___ ARTICLE ___
# MEAT GOAT market in GA?



## spam4einstein (Sep 11, 2005)

anyone have some insight into the meatgoat market in GA? Im thinking about raising some if it will make some$$$. Im thinking breeding dexters if goats dont make sense.


----------



## Ramblin Wreck (Jun 10, 2005)

I've heard there is a market in the Latino community, but never verified it. Someone told me they buy it on the hoof and do their own slaughtering for barbecues/roasts.


----------



## GAchickenguy (Oct 6, 2005)

I live in GA and we run a small herd of mix nannys with a full blooded boer billy for meat offspring. Look at all the different cultures we have in GA now most countries in the world consider goats a main staple of there diets we americans are one of the few countries of people who dont see goats as food. We sell mainly off the farm and could sell more if we had them but even when we have taken some to a local auction the prices arent disappointing. You just cant be overly conserned about what will be done exactly to the goats you sell because some cultures require different ways in the ways they process or use the goats. But the point being they process it themselves so you dont have to deal with that anyway. Also the land we have our goats on is some lowland along a creek that is real brushy and overgrown so it isnt of any use for other livestock so it works for us to be able to use that piece of the property anyways and be able to use the goats to keep the weeds and briars down.


----------



## jeffreyc256 (Sep 25, 2005)

Everyone looks at the goat market as a new ethnic thing. As a kid we kept goats on the river to keep it clean and every holiday Grandad would have Blacks come buy goats for a barbecue. Not being too proud we figured we better try it out and it is very good. This was 30 years ago. Since then I observe what everyone else does and at least give it a try. I guess thats why I have grown fond of camel and lamb in the mideast.
___
YOUR GOAL =
Copy word for word the stretch of the goat market thread above that begins with the words containing "## jeffreyc256 (Sep" and ends with "in the mideast.".
___ DATA LINES ___
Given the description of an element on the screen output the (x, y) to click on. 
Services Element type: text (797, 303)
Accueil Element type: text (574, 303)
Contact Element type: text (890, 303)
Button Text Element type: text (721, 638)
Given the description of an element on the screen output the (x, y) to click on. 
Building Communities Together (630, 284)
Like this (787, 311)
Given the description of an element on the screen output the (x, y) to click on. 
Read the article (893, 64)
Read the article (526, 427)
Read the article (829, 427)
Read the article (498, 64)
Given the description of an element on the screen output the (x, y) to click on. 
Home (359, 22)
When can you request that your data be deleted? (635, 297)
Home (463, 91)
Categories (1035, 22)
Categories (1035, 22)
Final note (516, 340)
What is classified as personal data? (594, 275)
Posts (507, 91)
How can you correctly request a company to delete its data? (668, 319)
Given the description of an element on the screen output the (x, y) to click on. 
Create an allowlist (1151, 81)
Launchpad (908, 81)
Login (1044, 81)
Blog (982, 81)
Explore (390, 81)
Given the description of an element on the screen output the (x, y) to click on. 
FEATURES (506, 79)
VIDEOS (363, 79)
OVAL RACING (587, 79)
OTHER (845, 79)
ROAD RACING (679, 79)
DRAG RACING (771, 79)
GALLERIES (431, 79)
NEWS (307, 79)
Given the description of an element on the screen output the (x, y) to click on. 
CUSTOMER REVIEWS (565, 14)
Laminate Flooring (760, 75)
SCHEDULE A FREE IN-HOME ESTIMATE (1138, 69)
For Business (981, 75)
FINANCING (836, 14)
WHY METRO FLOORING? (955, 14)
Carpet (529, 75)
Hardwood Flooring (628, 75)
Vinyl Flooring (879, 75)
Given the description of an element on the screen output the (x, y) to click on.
___
OUTPUT BELOW =
## jeffreyc256 (Sep 25, 2005)

Everyone looks at the goat market as a new ethnic thing. As a kid we kept goats on the river to keep it clean and every holiday Grandad would have Blacks come buy goats for a barbecue. Not being too proud we figured we better try it out and it is very good. This was 30 years ago. Since then I observe what everyone else does and at least give it a try. I guess thats why I have grown fond of camel and lamb in the mideast.